* Begin Selected text *

I called comedian Dave Losso a few days into his early 2017 month-long tour of the American South. Losso is a youngish Chicago-bred road dog. In 2016 he did a brief stint in Denver (“Comedy there is awesome. Everyone there is pretty much a killer.”) before returning home to Chicago. Like a good Midwestern boy, he arrived early for his show at Memphis’ Hi-Tone bar. He being recently single and me being recently divorced, we immediately launched into a much-needed and equally disgusting talk about relationships and breakups. Then we got into comedy.
Isaac Kozell: I was watching you at a show that we did together in Atlanta and I was legit impressed by how many jokes you pack into your bits. Before I met you somebody told me that you were a “joke machine” and that night I understood it. What’s your writing process?
Dave Losso: A lot of it is editing onstage. I leave myself open to riff as much as possible. I will still sit down and write from time to time, but that’s mostly when I have something in my head that I need to start writing down versus me sitting down like, “Okay, it’s time to write something.” But if something pops in my head…I think constantly about fireworks in skateboarding, so if something is breaking through that then it’s probably important enough to write about. I love writing by hand, but a lot of it is just putting shit in my phone. There’s a lot of little fragments. Every year I put out a list of thought fragments from my comedy notes that I don’t understand. I’ll go through my notes in my phone every once in awhile, see some things that are interesting, and write those down on a piece of paper and try to come up with some jokes for them. I like to go onstage with a couple of surefire lines already prepared and then sort of the explore the bit from there.

* End Selected text *
* Begin Data extract *

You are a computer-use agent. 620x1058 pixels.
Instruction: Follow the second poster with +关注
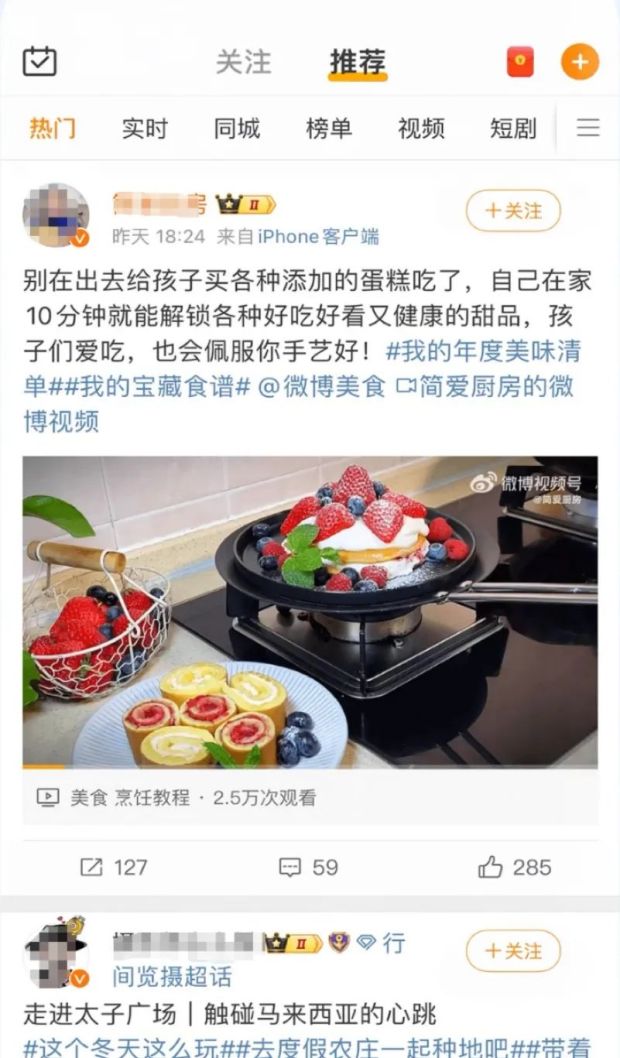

* End Data extract *

_Written tasks_
• a. Answer these questions about the Dave Losso interview, one per line:
(i) In which city did Losso spend a brief stint in 2016?
(ii) At which venue did he arrive early for his show?
(iii) What does he put out every year?
• b. Write a continuation of the Dave Losso interview, starting after its last sentence.

_Set of answers_
• a.
(i) Denver
(ii) Memphis' Hi-Tone bar
(iii) A list of thought fragments from his comedy notes that he doesn't understand

• b.
IK: When did you start doing stand-up?
DL: Four years ago. I had done stand-up for the first time eight years ago. There was a cafe in the south suburbs that had an everything open mic. I just wanted to try doing stand-up. I had written a couple of one-liners and went and did it, but after that I didn’t keep going with it. When I moved to the north side of Chicago about seven years ago I would do it every once in awhile because one of my roommates was an improviser. On Monday nights at this bar by where I was staying they had an improv show with an open mic after. It was a music open mic, but the guy would let some comedians go up. So I did it every once in awhile, but really it was four years ago where I was like, “I can actually do this.”
IK: After dabbling with it a few times why did you decide to finally push it?
DL: I used to write comic books. I was still a comedy nerd. Even though I wasn’t doing stand-up I was writing all the time. I would read interviews with comedians and I liked to listen to podcasts, which I hate to say because a lot of the newest generation of comics say, “I heard about it on a podcast, so I thought I could do it,” but in listening I learned what the process was. I didn’t know what the process behind getting good at comedy was. I was writing comics and writing jokes all the time. I would put a 22-page comic out every month and I probably had 10 or 15 jokes on every page, so I was basically writing a hundred jokes a month, not even realizing it. I thought, “What if I just tried this onstage again?” because I had fun doing it before. My girlfriend at the time was a huge comedy fan. I told her I was thinking of trying to do stand-up again and she was really encouraging of it, which, as it turned out, was a huge mistake for her. She basically signed our relationship’s death certificate right there.
(*15 more minutes of relationship talk has been redacted*)
IK: Let’s get back to some basic shit. What was your favorite comedy special from the past year?
DL: Michael Che’s special is great. I like him telling white women that they’re wrong. That was fun. Kinane’s special was awesome. Who else had specials come out?
IK: There were a lot, but I feel like right now there are so many albums and specials coming out. I’ll have a PR person email me and say, “Hey, my client has an album coming out.” And I’m thinking, “Why are they putting out a stand-up album? I didn’t even know they were a comic. All I know is that they have a weird show on truTV.”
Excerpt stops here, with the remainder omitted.